## [Task goal]
The lines below are to be quoted exactly, from the first through the one that contains "Click the Validate".

Collected data entries:
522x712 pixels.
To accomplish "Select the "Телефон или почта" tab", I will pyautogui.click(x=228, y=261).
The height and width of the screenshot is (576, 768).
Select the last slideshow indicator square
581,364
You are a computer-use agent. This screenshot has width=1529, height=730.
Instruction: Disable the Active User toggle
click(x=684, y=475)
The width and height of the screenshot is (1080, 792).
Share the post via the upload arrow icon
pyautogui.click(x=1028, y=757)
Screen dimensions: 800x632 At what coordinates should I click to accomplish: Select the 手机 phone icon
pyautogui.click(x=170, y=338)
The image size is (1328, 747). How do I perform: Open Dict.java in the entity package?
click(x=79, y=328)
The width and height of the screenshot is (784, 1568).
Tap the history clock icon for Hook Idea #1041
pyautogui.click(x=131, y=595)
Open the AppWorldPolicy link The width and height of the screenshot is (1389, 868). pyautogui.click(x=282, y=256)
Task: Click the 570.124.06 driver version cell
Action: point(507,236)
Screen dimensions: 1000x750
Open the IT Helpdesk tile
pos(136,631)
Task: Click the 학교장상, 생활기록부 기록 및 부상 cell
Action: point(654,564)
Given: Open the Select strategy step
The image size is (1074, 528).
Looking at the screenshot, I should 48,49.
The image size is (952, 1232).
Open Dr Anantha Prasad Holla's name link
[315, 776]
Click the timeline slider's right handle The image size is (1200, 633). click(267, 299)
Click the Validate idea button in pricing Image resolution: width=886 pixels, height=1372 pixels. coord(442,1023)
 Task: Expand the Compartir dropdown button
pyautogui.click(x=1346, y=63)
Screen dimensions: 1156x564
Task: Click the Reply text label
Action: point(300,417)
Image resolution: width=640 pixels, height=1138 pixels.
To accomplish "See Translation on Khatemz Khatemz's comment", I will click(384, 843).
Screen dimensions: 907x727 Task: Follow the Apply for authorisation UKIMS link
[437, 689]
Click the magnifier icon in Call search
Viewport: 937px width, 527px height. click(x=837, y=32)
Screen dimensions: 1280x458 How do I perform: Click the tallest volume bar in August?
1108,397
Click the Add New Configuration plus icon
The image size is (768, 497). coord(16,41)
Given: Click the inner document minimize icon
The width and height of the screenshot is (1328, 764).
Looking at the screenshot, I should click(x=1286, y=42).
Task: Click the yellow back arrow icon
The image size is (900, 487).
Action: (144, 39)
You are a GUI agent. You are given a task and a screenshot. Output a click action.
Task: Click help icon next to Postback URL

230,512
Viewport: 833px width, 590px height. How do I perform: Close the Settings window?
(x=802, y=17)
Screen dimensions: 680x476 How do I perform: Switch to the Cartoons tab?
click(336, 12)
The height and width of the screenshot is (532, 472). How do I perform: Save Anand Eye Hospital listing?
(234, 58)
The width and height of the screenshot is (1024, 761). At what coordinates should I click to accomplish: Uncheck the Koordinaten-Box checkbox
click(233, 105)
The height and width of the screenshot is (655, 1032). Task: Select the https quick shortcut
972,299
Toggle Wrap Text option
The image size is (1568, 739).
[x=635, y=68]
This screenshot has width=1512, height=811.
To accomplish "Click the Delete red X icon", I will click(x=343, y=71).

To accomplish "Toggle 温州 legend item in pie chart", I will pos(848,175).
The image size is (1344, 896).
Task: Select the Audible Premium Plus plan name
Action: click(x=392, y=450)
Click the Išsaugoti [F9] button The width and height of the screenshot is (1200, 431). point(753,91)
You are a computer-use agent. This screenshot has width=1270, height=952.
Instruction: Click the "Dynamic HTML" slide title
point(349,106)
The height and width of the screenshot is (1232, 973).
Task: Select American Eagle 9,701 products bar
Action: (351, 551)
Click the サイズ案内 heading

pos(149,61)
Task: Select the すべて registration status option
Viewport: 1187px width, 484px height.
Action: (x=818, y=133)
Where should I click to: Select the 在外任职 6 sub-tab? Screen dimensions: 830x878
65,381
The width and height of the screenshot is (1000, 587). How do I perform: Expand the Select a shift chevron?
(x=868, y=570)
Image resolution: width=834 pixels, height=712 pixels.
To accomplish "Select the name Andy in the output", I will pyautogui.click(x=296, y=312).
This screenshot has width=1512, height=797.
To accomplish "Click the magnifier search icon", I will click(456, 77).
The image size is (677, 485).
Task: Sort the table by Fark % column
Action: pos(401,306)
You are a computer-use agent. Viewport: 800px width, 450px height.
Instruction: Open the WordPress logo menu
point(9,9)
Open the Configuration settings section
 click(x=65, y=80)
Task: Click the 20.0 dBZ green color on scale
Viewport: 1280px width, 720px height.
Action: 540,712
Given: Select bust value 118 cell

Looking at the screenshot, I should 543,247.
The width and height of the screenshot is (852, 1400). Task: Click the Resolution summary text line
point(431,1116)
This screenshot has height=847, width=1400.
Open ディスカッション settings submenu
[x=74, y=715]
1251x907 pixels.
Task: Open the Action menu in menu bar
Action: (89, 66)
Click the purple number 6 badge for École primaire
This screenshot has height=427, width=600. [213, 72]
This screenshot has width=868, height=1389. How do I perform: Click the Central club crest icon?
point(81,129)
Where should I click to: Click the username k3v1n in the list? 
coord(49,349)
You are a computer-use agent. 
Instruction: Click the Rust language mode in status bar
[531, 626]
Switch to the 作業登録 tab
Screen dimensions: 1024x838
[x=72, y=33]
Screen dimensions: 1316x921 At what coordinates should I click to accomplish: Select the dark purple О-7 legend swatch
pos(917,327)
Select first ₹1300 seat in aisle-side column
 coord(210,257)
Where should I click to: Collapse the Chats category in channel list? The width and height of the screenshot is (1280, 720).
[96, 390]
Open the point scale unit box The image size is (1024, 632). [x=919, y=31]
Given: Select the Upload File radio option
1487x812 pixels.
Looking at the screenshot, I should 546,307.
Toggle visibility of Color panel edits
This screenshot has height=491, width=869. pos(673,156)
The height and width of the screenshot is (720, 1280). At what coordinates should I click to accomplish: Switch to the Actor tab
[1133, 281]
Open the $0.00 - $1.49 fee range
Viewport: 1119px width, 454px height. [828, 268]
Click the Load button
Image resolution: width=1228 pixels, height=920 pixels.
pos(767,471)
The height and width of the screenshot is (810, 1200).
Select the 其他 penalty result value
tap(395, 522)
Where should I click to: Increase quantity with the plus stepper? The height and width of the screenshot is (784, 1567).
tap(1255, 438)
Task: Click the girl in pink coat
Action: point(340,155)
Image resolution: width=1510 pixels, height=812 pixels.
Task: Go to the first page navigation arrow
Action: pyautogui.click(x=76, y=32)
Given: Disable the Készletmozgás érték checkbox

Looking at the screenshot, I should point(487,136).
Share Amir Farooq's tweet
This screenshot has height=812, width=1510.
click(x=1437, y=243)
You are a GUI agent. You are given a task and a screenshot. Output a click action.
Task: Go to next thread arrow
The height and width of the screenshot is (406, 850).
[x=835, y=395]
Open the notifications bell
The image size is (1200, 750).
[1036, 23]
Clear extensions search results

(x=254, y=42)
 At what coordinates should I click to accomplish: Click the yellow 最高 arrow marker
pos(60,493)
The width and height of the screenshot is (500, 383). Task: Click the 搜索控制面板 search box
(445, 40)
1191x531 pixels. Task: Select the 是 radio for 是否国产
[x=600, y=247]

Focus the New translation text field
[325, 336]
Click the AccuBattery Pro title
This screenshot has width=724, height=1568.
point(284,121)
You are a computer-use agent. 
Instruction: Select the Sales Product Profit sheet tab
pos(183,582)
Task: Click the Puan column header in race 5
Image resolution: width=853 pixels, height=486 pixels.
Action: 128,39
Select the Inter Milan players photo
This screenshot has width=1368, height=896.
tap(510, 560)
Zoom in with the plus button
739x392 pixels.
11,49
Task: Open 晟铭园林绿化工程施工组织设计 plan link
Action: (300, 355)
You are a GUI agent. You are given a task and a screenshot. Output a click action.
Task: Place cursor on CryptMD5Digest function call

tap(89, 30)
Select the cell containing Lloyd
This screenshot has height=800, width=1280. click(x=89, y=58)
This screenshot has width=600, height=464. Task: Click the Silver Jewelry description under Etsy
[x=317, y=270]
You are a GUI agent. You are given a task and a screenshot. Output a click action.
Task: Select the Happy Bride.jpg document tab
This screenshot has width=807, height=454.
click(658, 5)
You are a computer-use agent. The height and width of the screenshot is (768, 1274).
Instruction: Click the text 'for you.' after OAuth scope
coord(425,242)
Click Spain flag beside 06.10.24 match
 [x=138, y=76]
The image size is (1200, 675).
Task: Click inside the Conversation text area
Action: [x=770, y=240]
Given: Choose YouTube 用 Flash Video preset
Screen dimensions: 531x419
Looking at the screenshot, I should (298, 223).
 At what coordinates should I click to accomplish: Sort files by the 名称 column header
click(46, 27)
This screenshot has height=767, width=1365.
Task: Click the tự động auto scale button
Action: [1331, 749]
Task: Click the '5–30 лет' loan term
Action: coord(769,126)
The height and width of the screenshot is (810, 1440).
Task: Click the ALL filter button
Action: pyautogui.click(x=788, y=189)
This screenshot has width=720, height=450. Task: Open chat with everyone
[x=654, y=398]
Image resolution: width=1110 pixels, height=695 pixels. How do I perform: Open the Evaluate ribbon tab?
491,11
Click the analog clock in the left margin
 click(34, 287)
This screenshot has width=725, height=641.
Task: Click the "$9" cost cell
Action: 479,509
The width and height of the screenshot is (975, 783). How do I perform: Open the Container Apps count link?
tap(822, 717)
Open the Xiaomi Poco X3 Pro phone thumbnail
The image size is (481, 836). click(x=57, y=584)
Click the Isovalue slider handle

## [Solution to this problem]
522x712 pixels.
To accomplish "Select the "Телефон или почта" tab", I will pyautogui.click(x=228, y=261).
The height and width of the screenshot is (576, 768).
Select the last slideshow indicator square
581,364
You are a computer-use agent. This screenshot has width=1529, height=730.
Instruction: Disable the Active User toggle
click(x=684, y=475)
The width and height of the screenshot is (1080, 792).
Share the post via the upload arrow icon
pyautogui.click(x=1028, y=757)
Screen dimensions: 800x632 At what coordinates should I click to accomplish: Select the 手机 phone icon
pyautogui.click(x=170, y=338)
The image size is (1328, 747). How do I perform: Open Dict.java in the entity package?
click(x=79, y=328)
The width and height of the screenshot is (784, 1568).
Tap the history clock icon for Hook Idea #1041
pyautogui.click(x=131, y=595)
Open the AppWorldPolicy link The width and height of the screenshot is (1389, 868). pyautogui.click(x=282, y=256)
Task: Click the 570.124.06 driver version cell
Action: point(507,236)
Screen dimensions: 1000x750
Open the IT Helpdesk tile
pos(136,631)
Task: Click the 학교장상, 생활기록부 기록 및 부상 cell
Action: point(654,564)
Given: Open the Select strategy step
The image size is (1074, 528).
Looking at the screenshot, I should 48,49.
The image size is (952, 1232).
Open Dr Anantha Prasad Holla's name link
[315, 776]
Click the timeline slider's right handle The image size is (1200, 633). click(267, 299)
Click the Validate idea button in pricing Image resolution: width=886 pixels, height=1372 pixels. coord(442,1023)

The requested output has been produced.